(Extracted records)
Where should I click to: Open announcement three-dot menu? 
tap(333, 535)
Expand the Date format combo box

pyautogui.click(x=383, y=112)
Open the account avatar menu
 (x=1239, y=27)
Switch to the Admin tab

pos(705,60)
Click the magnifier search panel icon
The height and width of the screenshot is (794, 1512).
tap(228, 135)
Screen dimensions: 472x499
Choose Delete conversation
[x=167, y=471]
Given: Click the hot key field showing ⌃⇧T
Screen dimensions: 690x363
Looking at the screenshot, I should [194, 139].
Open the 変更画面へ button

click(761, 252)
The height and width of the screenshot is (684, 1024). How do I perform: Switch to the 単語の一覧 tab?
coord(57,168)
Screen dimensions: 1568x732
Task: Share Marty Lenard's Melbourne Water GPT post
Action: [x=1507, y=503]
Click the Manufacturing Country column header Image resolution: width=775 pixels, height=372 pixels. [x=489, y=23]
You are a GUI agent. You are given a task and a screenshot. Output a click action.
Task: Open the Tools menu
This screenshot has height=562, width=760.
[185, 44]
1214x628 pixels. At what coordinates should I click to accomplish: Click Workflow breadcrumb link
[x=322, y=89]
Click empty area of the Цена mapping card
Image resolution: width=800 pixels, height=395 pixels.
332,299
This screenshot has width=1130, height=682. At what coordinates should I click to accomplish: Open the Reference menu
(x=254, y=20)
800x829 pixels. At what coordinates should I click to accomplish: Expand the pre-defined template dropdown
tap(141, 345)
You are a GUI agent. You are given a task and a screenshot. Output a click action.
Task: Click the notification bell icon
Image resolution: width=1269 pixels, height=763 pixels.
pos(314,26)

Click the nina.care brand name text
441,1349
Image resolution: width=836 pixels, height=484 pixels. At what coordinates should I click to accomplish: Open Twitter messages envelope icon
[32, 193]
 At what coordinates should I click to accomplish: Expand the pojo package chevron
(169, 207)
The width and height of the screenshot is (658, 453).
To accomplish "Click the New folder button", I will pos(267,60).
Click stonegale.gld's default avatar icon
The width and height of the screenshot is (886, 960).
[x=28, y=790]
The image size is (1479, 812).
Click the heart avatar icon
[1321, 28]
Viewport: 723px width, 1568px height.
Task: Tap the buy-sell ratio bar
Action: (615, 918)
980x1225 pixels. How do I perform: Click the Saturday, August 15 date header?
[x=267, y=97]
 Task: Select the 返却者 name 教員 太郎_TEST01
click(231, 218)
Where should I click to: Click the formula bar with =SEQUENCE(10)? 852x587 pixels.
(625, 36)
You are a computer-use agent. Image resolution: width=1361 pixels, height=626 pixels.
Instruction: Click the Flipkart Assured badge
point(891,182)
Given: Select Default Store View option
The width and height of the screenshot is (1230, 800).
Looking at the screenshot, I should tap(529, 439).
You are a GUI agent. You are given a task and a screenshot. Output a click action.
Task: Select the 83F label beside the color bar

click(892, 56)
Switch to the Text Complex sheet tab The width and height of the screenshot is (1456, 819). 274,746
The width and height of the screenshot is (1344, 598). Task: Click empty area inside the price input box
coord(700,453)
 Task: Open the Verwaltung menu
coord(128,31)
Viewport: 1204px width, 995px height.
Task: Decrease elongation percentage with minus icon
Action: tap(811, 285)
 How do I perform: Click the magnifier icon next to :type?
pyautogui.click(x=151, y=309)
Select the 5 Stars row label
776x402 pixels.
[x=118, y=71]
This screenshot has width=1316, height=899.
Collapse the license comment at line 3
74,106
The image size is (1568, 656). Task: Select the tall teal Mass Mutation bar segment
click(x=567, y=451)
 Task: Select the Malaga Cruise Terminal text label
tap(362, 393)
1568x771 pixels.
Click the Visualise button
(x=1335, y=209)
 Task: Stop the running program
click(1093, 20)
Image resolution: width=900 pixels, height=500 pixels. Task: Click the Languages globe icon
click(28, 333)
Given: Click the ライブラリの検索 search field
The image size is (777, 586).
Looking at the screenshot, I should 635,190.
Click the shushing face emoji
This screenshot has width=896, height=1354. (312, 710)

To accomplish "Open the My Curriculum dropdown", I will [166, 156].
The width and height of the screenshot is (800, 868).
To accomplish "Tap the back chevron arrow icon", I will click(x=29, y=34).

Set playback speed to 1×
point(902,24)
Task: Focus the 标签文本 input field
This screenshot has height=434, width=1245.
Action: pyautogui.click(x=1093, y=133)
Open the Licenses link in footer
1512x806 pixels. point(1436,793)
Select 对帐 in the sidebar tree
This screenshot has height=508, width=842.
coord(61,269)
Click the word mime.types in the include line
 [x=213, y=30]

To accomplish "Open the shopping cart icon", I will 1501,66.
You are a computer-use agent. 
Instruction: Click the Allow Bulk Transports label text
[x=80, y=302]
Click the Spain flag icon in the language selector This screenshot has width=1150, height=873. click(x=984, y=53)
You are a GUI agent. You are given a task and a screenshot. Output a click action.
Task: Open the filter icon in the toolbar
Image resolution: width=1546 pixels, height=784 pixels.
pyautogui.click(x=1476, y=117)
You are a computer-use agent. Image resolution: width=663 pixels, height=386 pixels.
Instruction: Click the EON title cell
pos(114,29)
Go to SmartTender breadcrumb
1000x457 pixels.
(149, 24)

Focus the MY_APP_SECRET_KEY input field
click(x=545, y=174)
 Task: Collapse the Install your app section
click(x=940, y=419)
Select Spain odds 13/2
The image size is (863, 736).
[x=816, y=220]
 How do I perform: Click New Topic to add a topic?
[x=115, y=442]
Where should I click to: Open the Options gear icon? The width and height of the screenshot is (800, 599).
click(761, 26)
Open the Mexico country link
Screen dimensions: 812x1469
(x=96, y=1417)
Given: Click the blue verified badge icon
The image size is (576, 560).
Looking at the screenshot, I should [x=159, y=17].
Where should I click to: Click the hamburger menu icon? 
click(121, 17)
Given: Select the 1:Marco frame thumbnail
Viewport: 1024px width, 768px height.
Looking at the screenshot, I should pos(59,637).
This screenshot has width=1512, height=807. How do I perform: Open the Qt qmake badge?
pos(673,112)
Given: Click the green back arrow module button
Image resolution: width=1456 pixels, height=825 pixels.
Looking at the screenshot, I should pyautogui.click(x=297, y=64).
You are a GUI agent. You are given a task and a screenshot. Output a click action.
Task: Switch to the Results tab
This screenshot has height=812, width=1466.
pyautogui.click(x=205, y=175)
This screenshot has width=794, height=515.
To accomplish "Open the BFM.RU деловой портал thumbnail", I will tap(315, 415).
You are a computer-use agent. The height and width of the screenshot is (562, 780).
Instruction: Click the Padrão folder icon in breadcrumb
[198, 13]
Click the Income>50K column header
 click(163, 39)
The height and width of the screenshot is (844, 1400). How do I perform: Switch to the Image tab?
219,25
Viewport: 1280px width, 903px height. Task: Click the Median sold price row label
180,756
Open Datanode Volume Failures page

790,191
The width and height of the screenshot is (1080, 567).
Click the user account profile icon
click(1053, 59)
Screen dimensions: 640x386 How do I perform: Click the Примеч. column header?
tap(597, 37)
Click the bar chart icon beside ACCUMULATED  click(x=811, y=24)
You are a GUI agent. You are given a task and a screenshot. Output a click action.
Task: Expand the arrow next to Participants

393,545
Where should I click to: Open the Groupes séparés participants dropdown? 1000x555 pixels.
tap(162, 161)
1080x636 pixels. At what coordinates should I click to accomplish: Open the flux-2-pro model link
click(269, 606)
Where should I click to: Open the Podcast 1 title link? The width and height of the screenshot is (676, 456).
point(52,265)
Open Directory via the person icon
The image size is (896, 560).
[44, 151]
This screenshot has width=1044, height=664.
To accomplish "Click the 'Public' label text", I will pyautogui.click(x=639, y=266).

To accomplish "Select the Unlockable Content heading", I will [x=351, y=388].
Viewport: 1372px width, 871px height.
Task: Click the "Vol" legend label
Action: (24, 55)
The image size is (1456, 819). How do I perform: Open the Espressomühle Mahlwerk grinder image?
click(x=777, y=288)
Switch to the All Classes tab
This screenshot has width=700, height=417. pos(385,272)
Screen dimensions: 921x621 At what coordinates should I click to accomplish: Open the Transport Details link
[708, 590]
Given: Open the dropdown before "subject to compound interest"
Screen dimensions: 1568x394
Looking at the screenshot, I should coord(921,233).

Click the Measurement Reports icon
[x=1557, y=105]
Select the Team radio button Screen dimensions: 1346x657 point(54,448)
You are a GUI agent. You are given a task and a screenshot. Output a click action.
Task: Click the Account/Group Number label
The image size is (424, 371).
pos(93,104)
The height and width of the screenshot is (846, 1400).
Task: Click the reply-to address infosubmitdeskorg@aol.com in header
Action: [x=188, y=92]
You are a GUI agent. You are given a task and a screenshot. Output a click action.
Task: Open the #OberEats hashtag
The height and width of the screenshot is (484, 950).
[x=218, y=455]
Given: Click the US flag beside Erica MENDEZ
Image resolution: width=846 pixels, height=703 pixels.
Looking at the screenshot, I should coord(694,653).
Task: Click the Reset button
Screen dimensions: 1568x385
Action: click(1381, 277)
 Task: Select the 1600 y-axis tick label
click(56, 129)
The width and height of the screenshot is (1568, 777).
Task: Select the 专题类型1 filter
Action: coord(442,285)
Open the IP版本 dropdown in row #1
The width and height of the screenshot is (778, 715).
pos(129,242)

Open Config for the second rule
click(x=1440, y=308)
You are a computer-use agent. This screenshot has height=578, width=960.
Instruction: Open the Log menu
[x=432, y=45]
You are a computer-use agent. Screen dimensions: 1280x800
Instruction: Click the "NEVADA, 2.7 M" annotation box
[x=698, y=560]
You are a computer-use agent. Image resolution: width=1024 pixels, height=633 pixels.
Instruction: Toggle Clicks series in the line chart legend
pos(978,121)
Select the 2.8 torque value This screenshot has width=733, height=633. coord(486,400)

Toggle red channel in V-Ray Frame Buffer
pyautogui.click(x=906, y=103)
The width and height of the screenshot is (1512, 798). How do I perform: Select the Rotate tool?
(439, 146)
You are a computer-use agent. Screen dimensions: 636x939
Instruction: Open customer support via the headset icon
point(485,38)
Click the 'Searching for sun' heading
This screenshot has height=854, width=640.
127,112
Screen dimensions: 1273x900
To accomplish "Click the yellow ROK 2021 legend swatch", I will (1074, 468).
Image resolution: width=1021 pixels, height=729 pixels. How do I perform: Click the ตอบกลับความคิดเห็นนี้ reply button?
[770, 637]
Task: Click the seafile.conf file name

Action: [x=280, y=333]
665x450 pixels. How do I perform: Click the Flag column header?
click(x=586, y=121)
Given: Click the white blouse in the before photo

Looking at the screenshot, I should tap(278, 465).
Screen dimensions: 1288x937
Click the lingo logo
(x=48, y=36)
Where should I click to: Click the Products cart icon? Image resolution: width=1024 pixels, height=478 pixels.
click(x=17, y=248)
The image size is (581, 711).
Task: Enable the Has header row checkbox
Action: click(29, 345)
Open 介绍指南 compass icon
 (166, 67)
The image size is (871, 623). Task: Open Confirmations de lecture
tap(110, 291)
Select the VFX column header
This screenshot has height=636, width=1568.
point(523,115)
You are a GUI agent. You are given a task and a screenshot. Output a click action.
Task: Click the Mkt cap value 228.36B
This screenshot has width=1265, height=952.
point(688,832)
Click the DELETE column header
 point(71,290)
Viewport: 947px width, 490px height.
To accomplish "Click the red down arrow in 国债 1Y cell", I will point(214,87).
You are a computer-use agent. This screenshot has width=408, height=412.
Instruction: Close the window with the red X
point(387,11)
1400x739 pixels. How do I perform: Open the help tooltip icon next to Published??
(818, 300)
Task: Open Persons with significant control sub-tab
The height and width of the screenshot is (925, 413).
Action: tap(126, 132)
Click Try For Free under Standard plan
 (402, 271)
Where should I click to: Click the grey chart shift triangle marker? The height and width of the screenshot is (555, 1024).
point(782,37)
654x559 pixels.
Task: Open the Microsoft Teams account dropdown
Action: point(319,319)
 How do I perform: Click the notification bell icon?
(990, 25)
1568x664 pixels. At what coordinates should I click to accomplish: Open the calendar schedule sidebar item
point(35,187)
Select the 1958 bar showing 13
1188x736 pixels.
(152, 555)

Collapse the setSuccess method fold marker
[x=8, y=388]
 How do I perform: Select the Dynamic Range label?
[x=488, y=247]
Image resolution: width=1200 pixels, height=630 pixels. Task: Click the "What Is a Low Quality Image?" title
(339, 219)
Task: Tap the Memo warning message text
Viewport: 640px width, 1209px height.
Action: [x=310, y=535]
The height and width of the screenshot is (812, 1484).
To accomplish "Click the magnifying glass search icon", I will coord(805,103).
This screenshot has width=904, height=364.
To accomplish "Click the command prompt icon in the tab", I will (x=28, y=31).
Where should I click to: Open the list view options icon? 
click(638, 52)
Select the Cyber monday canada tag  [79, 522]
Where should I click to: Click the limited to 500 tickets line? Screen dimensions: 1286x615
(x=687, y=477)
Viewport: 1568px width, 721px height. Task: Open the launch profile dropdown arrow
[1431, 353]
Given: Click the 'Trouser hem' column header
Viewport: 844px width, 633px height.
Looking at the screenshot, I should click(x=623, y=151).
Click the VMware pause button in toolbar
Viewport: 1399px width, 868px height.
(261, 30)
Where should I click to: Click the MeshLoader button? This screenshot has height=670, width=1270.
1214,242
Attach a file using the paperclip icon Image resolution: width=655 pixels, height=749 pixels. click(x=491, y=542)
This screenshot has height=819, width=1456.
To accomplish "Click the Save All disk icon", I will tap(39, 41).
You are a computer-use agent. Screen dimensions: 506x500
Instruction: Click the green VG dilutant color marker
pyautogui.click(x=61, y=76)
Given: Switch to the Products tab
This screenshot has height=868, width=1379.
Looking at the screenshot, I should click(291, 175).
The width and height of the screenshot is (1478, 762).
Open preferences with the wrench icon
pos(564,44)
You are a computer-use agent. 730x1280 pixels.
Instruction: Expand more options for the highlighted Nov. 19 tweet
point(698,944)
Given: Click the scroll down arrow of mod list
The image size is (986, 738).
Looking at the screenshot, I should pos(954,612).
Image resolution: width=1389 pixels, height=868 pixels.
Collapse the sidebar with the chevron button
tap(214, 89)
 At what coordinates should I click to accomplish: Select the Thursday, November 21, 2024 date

** TASK TO COMPLETE **
Copy the records above word for word, from the start of the records through the line that contains "Click the Manufacturing", including that line.

** ANSWER TO THE EXERCISE **
Where should I click to: Open announcement three-dot menu? 
tap(333, 535)
Expand the Date format combo box

pyautogui.click(x=383, y=112)
Open the account avatar menu
 (x=1239, y=27)
Switch to the Admin tab

pos(705,60)
Click the magnifier search panel icon
The height and width of the screenshot is (794, 1512).
tap(228, 135)
Screen dimensions: 472x499
Choose Delete conversation
[x=167, y=471]
Given: Click the hot key field showing ⌃⇧T
Screen dimensions: 690x363
Looking at the screenshot, I should [194, 139].
Open the 変更画面へ button

click(761, 252)
The height and width of the screenshot is (684, 1024). How do I perform: Switch to the 単語の一覧 tab?
coord(57,168)
Screen dimensions: 1568x732
Task: Share Marty Lenard's Melbourne Water GPT post
Action: [x=1507, y=503]
Click the Manufacturing Country column header Image resolution: width=775 pixels, height=372 pixels. [x=489, y=23]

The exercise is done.